2
votes

I'm trying to automate chi squared calculations. I'm using scipy.stats.pearsonr. However, that's giving me different answers than SPSS is. Like, factor of 10 difference. (.07 --> .8)

I'm pretty sure that the data is the same in both cases because I'm printing out the crosstab in both cases (using pandas.crosstab) and the numbers are identical.

d1 = [1, 0, 1, 1, 1, 1, 1, 1, 1, 1, 1, 1, 0, 0, 1, 1, 1, 1, 0, 0, 1, 1, 0, 1, 1, 1, 1, 1, 1, 1, 1, 1, 1, 1, 1, 1, 0, 1, 1, 1, 1, 0, 0, 1, 0, 0, 1, 1, 1, 1, 1, 0, 1, 1, 0, 0, 1, 1, 1, 0, 1, 0, 1]

d2 = [1, 0, 0, 0, 1, 1, 1, 0, 1, 0, 1, 1, 2, 1, 1, 1, 1, 1, 2, 1, 1, 1, 1, 1, 2, 1, 1, 1, 1, 1, 0, 1, 1, 1, 1, 0, 0, 1, 1, 1, 1, 0, 1, 1, 1, 0, 1, 1, 0, 1, 2, 1, 0, 1, 1, 2, 0, 2, 1, 2, 0, 0, 1]

print scipy.stats.stats.pearsonr(d1,d2)

gives:

 (-0.065191159985573108, 0.61172152831874682)

(the 1st is the coefficient, the 2nd is the p value)

However SPSS says that the Pearson Chi-Square is .057.

Is there something I should check other than the crosstab?

1
Could you also show the corresponding SPSS code?Warren Weckesser
Someone else made the SPSS, so I only have access to the output easily...Brian Postow

1 Answers

6
votes

Apparently you are computing the chi-squared statistic and p-value for the contingency table (i.e. "cross tab") of the data. The scipy function pearsonr is not the correct function to use for this. To do the calculation with scipy, you'll need to form the contingency table and then use scipy.stats.chi2_contingency.

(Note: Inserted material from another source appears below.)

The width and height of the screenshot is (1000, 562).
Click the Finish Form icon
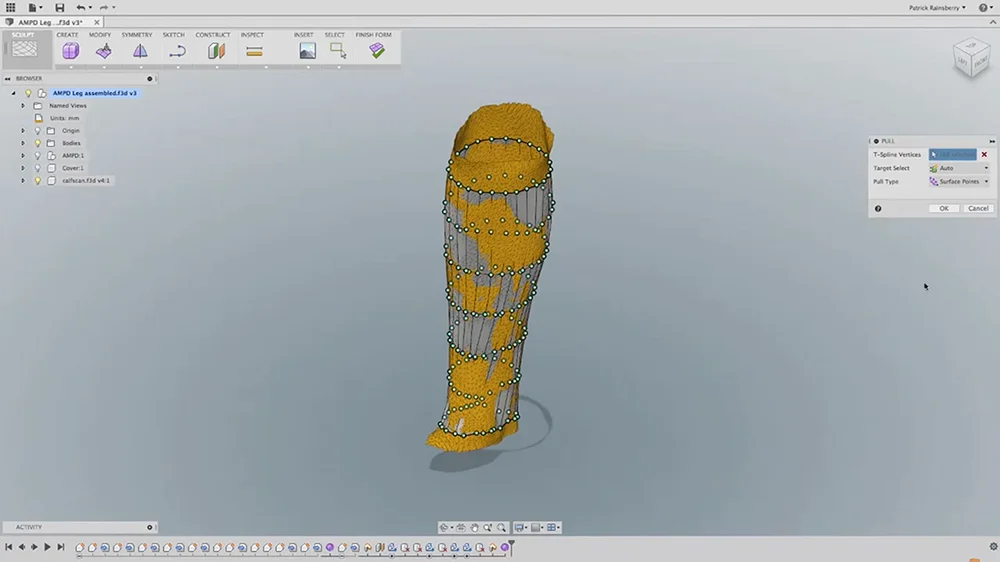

There are several ways you could convert d1 and d2 into a contingency table. Here I'll use the Pandas function pandas.crosstab. Then I'll use chi2_contingency for the chi-squared test.

First, here is your data. I have them in numpy arrays, but this is not necessary:

In [49]: d1
Out[49]: 
array([1, 0, 1, 1, 1, 1, 1, 1, 1, 1, 1, 1, 0, 0, 1, 1, 1, 1, 0, 0, 1, 1, 0,
       1, 1, 1, 1, 1, 1, 1, 1, 1, 1, 1, 1, 1, 0, 1, 1, 1, 1, 0, 0, 1, 0, 0,
       1, 1, 1, 1, 1, 0, 1, 1, 0, 0, 1, 1, 1, 0, 1, 0, 1])

In [50]: d2
Out[50]: 
array([1, 0, 0, 0, 1, 1, 1, 0, 1, 0, 1, 1, 2, 1, 1, 1, 1, 1, 2, 1, 1, 1, 1,
       1, 2, 1, 1, 1, 1, 1, 0, 1, 1, 1, 1, 0, 0, 1, 1, 1, 1, 0, 1, 1, 1, 0,
       1, 1, 0, 1, 2, 1, 0, 1, 1, 2, 0, 2, 1, 2, 0, 0, 1])

Use pandas to form the contingency table:

In [51]: import pandas as pd

In [52]: table = pd.crosstab(d1, d2)

In [53]: table
Out[53]: 
col_0   0   1  2
row_0           
0       5   7  4
1      10  34  3

Then use chi2_contingency for the chi-squared test:

In [54]: from scipy.stats import chi2_contingency

In [55]: chi2, p, dof, expected = chi2_contingency(table.values)

In [56]: p
Out[56]: 0.057230732412525138

The p value matches the value computed by SPSS.


Update: In SciPy 1.7.0 (targeted for mid-2021), you'll be able to create the contingency table with scipy.stats.contingency.crosstab:

In [33]: from scipy.stats.contingency import crosstab  # Will be in SciPy 1.7.0 
In [34]: d1                                                                                                 
Out[34]: 
array([1, 0, 1, 1, 1, 1, 1, 1, 1, 1, 1, 1, 0, 0, 1, 1, 1, 1, 0, 0, 1, 1,
       0, 1, 1, 1, 1, 1, 1, 1, 1, 1, 1, 1, 1, 1, 0, 1, 1, 1, 1, 0, 0, 1,
       0, 0, 1, 1, 1, 1, 1, 0, 1, 1, 0, 0, 1, 1, 1, 0, 1, 0, 1])

In [35]: d2                                                                                              
Out[35]: 
array([1, 0, 0, 0, 1, 1, 1, 0, 1, 0, 1, 1, 2, 1, 1, 1, 1, 1, 2, 1, 1, 1,
       1, 1, 2, 1, 1, 1, 1, 1, 0, 1, 1, 1, 1, 0, 0, 1, 1, 1, 1, 0, 1, 1,
       1, 0, 1, 1, 0, 1, 2, 1, 0, 1, 1, 2, 0, 2, 1, 2, 0, 0, 1])

In [36]: (vals1, vals2), table = crosstab(d1, d2)                                                                          

In [37]: vals1                                                                                                      
Out[37]: array([0, 1])

In [38]: vals2                                                                                              
Out[38]: array([0, 1, 2])

In [39]: table                                                                                           
Out[39]: 
array([[ 5,  7,  4],
       [10, 34,  3]])